■ **TASK REQUIREMENTS**
Exclude the pictures from your copy, and reproduce each entry below verbatim.

--- MATERIAL SHOWN Enclosed Below ---

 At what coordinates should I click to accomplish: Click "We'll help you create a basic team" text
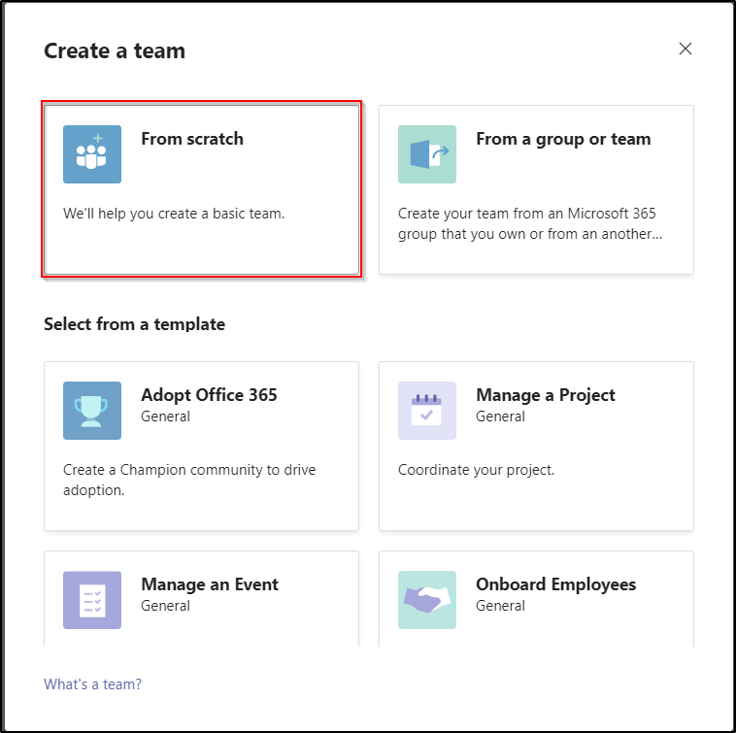[174, 214]
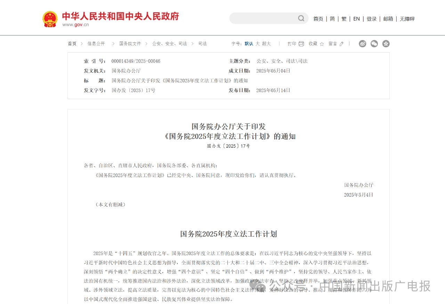Click the pencil icon next to 留言
Image resolution: width=445 pixels, height=304 pixels.
click(x=341, y=44)
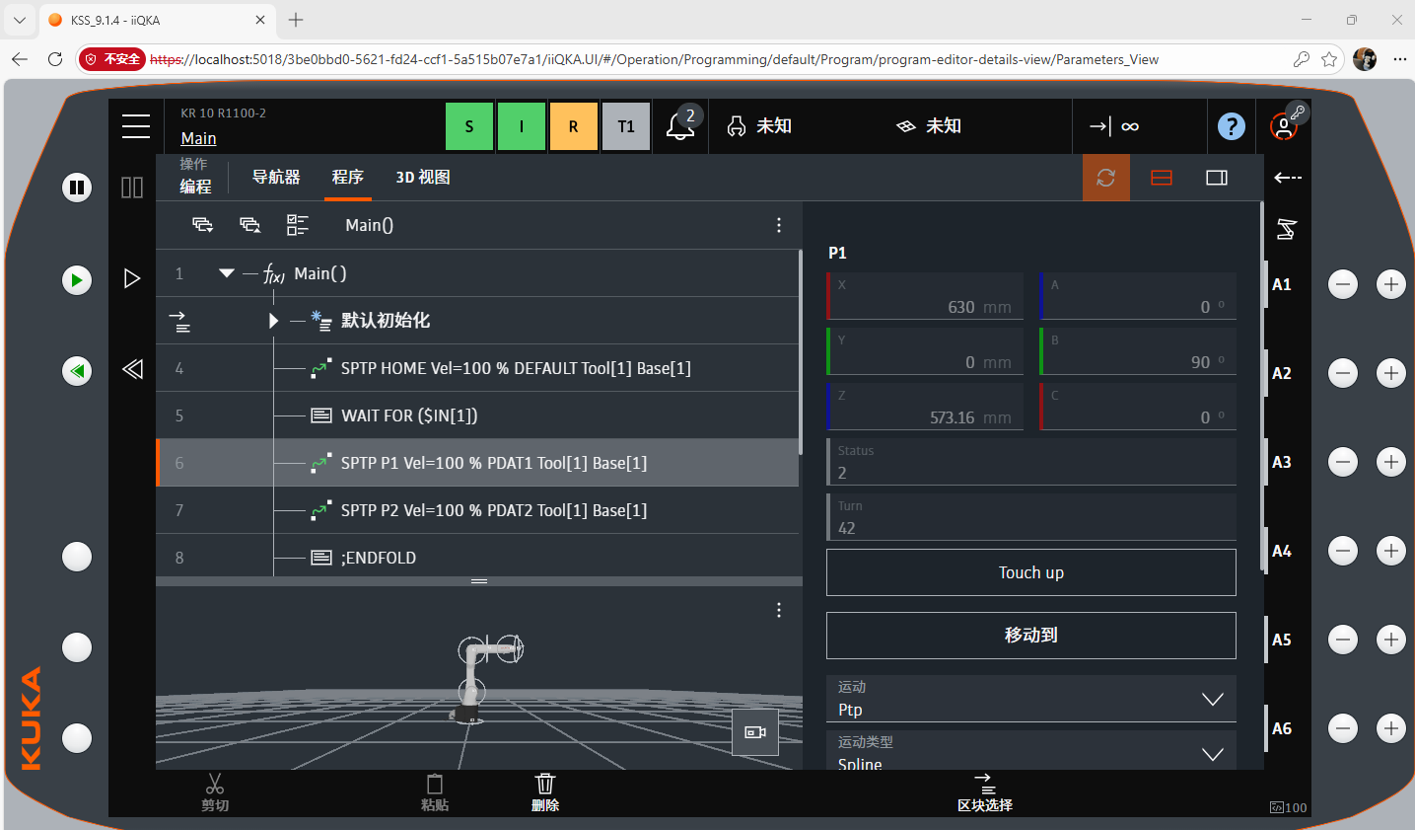1415x830 pixels.
Task: Click the 移动到 button
Action: 1030,636
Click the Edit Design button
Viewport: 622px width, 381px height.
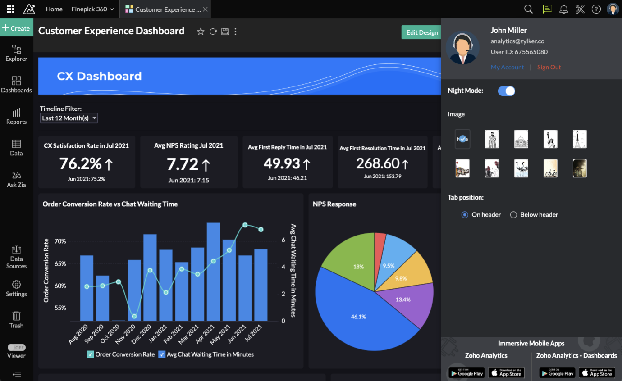[421, 32]
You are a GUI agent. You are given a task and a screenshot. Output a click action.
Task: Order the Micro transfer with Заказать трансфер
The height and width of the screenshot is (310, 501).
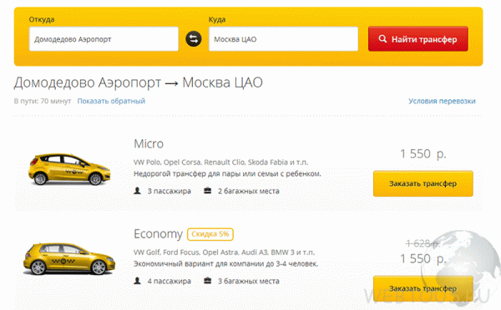pyautogui.click(x=423, y=183)
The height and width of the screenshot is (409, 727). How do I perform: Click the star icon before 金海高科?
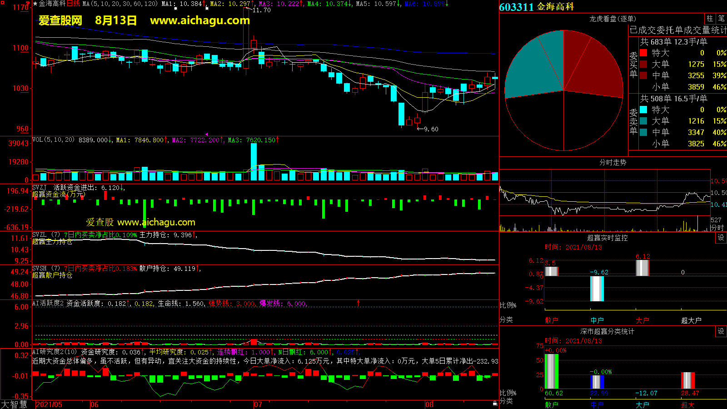click(x=35, y=4)
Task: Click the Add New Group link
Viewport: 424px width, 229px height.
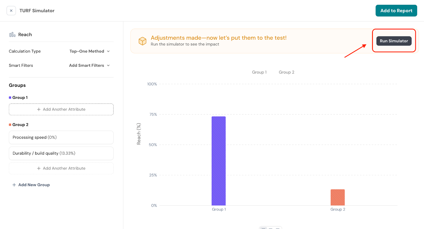Action: [34, 185]
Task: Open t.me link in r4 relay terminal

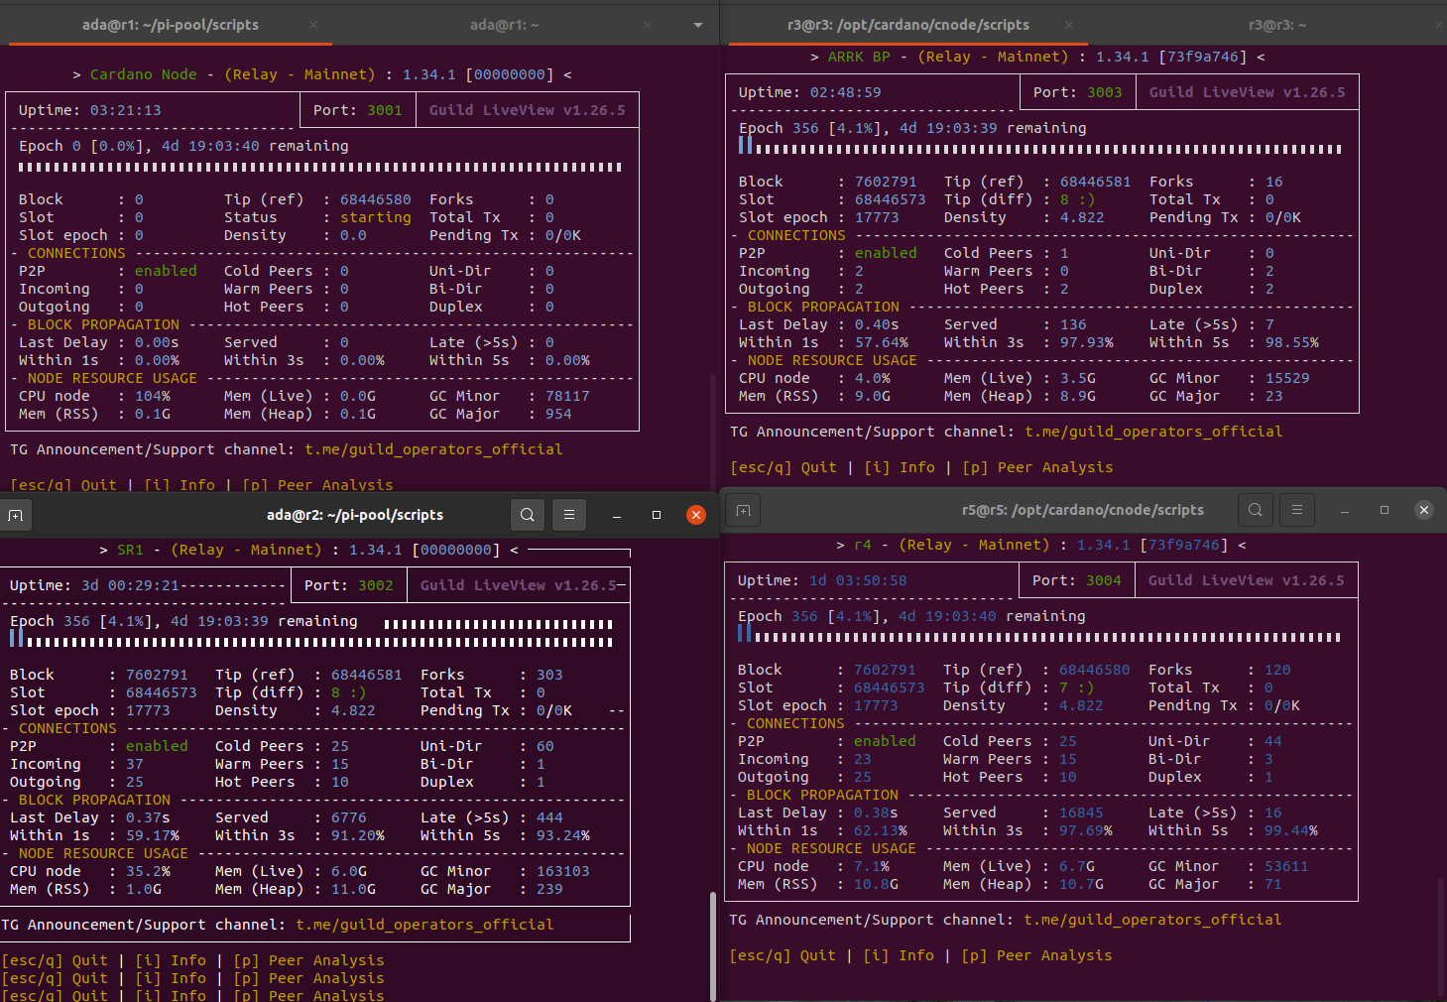Action: 1152,920
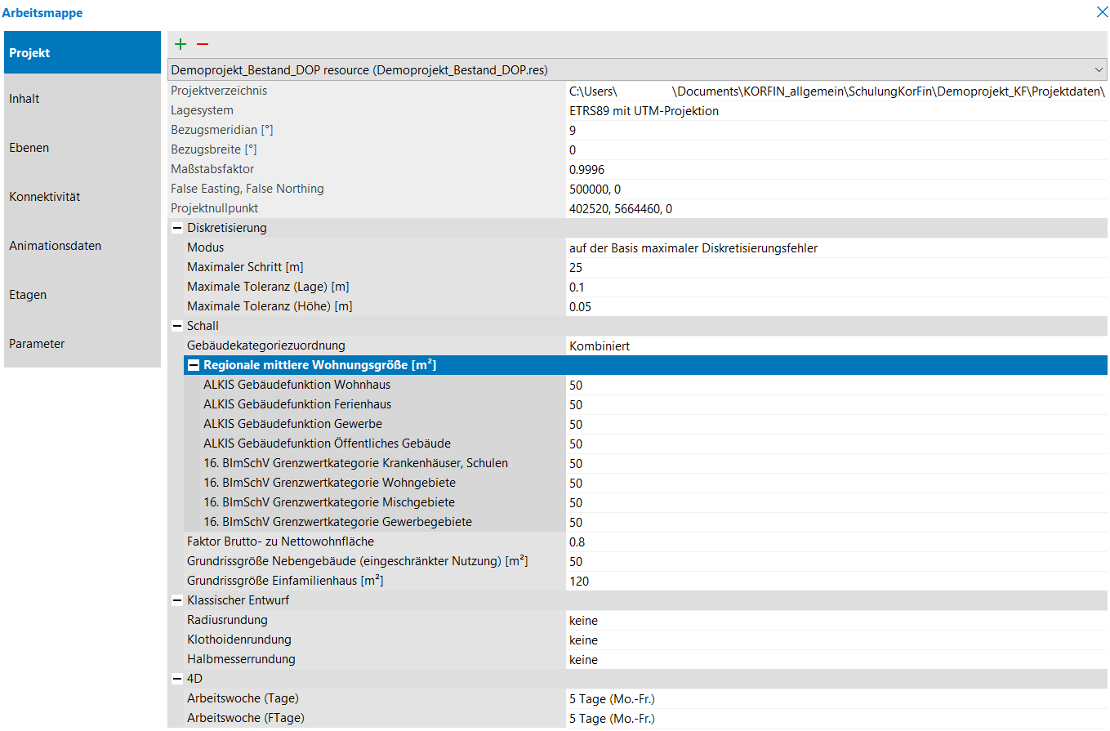Collapse the 4D section
This screenshot has height=731, width=1110.
pyautogui.click(x=176, y=679)
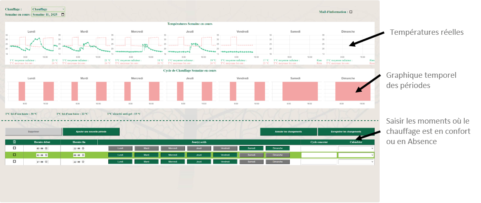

--- End of Enclosed MATERIAL SHOWN ---

■ **RESULT OF THE TASK**
 At what coordinates should I click to accomplish: Click "We'll help you create a basic team" text
[174, 214]
Click the pencil icon next to 留言
Image resolution: width=445 pixels, height=304 pixels.
click(x=341, y=44)
1415x830 pixels.
Task: Click the 移动到 button
Action: 1030,636
Click the Edit Design button
Viewport: 622px width, 381px height.
[421, 32]
You are a GUI agent. You are given a task and a screenshot. Output a click action.
Task: Order the Micro transfer with Заказать трансфер
The height and width of the screenshot is (310, 501).
pyautogui.click(x=423, y=183)
The height and width of the screenshot is (409, 727). How do I perform: Click the star icon before 金海高科?
click(x=35, y=4)
Task: Click the Add New Group link
Viewport: 424px width, 229px height.
Action: [34, 185]
Task: Open t.me link in r4 relay terminal

Action: 1152,920
Collapse the 4D section
This screenshot has height=731, width=1110.
pyautogui.click(x=176, y=679)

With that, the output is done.